Его напарник с облегчением выдохнул:
допрос окончен.Серый пейзаж за окном окончательно утратил краски. Горы вдали вспарывали горизонт резными пиками, а холмистые пастбища, казавшиеся еще более унылыми под однотонным небом, растянулись на несколько десятков километров, а потом уступили место городской застройке.
На въезде в Женеву над местом слияния двух рек, Роны и Арва, возвышался психиатрический центр «Сен-Жан». Если смотреть с дороги, два потока двух совершенно разных оттенков зеленого – тот, что слева, был изумрудным и ярким, а другой, справа, отдавал коричневым – смешивались, как краски на палитре художника.
Здание впечатляло своими размерами, а еще суровым обветшалым видом. Максим спросил себя, почему большинство психиатрических лечебниц производят мрачное, угнетающее впечатление, которое, с его точки зрения, прямо противоречит принципам хорошего самочувствия пациентов – лиц с ослабленной психикой.
Уже на подъезде напарники поняли, что лес, окружавший заведение, на самом деле приусадебный парк, пересеченный покрытой гравием аллеей, огибающей здание.
На въезде дорогу им преградили автоматизированные ворота из кованого металла. Слева в маленькой сторожке, сложенной из старых серых камней, обретался молодой парень-охранник, намного больше поглощенный тем, что происходило на экране у него над головой, чем ситуацией снаружи.
Максим дважды нажал на клаксон, и охранник засуетился. Надел каскетку с козырьком, похожую на те, что носит морская жандармерия, и пошел навстречу дознавателям.
– Время посещений закончилось; сожалею, но вам придется вернуться завтра, – проговорил он, пока Максим опускал стекло.
Тот достал из внутреннего кармана удостоверение и помахал им перед носом привратника.
– Мы из французской жандармерии, приехали переговорить с директором, – заявил он не допускающим возражений тоном.
– Э-э-э… с директрисой, вы хотите сказать? – пролепетал сторож, явно под впечатлением.
– Именно. Мы довольно долго до вас добирались, и было бы очень любезно с вашей стороны позволить нам побыстрее отправиться обратно.
– О’кей, все понял, уже открываю.
Створки ворот неожиданно распахнулись, и машина медленно двинулась по аллее ко входу.
Гравий скрипел под колесами автомобиля, и, прежде чем Максим закрыл окно, в салон проник знакомый лесной запах. Перед внутренним взором вспыхнули обрывки детских воспоминаний. Он снова увидел себя почти голым в сумеречном лесу – он лежит на перегное в позе эмбриона, чтобы сохранить то малое тепло, что выделяло его тело. Так происходило раз в неделю. Они постились весь день и спали под открытым небом в чем мать родила; только детям разрешалось оставить на себе белье. Таким образом адепты секты воздавали должное природе, а значит, Богу.

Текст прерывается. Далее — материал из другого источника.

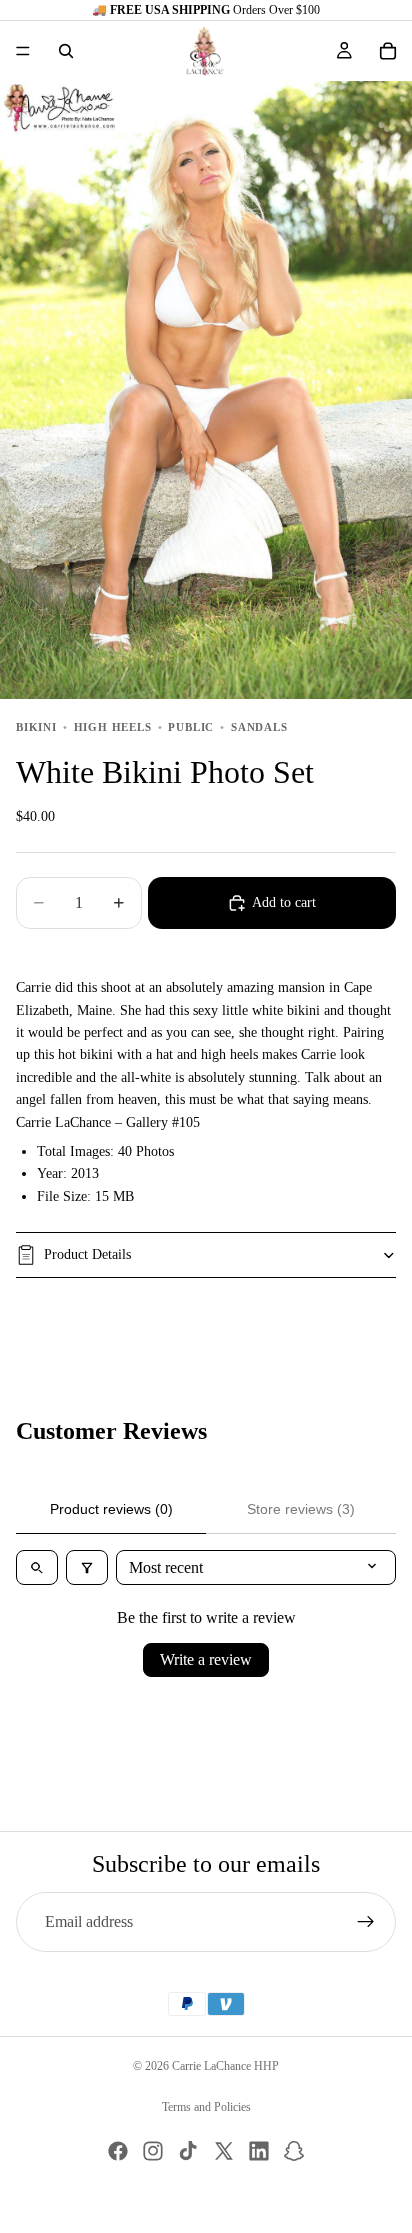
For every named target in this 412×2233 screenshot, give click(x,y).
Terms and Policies (206, 2107)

Он потряс головой, чтобы отогнать ненужные мысли. Не то чтобы именно эти воспоминания были плохими – если он что и любил, то именно тесное общение с природой, – но все остальное, что вращалось вокруг тех моментов, представляло собой чистый кошмар.
– С тобой все в порядке? – спросил Борис, нарушив молчание.
– Да-да, не беспокойся, – тихо ответил Максим.
Младший лейтенант Павловски нахмурился и вышел из машины. Поднял глаза, любуясь скульптурами по обеим сторонам фронтона: маленькие каменные ангелы словно наблюдали за главным входом.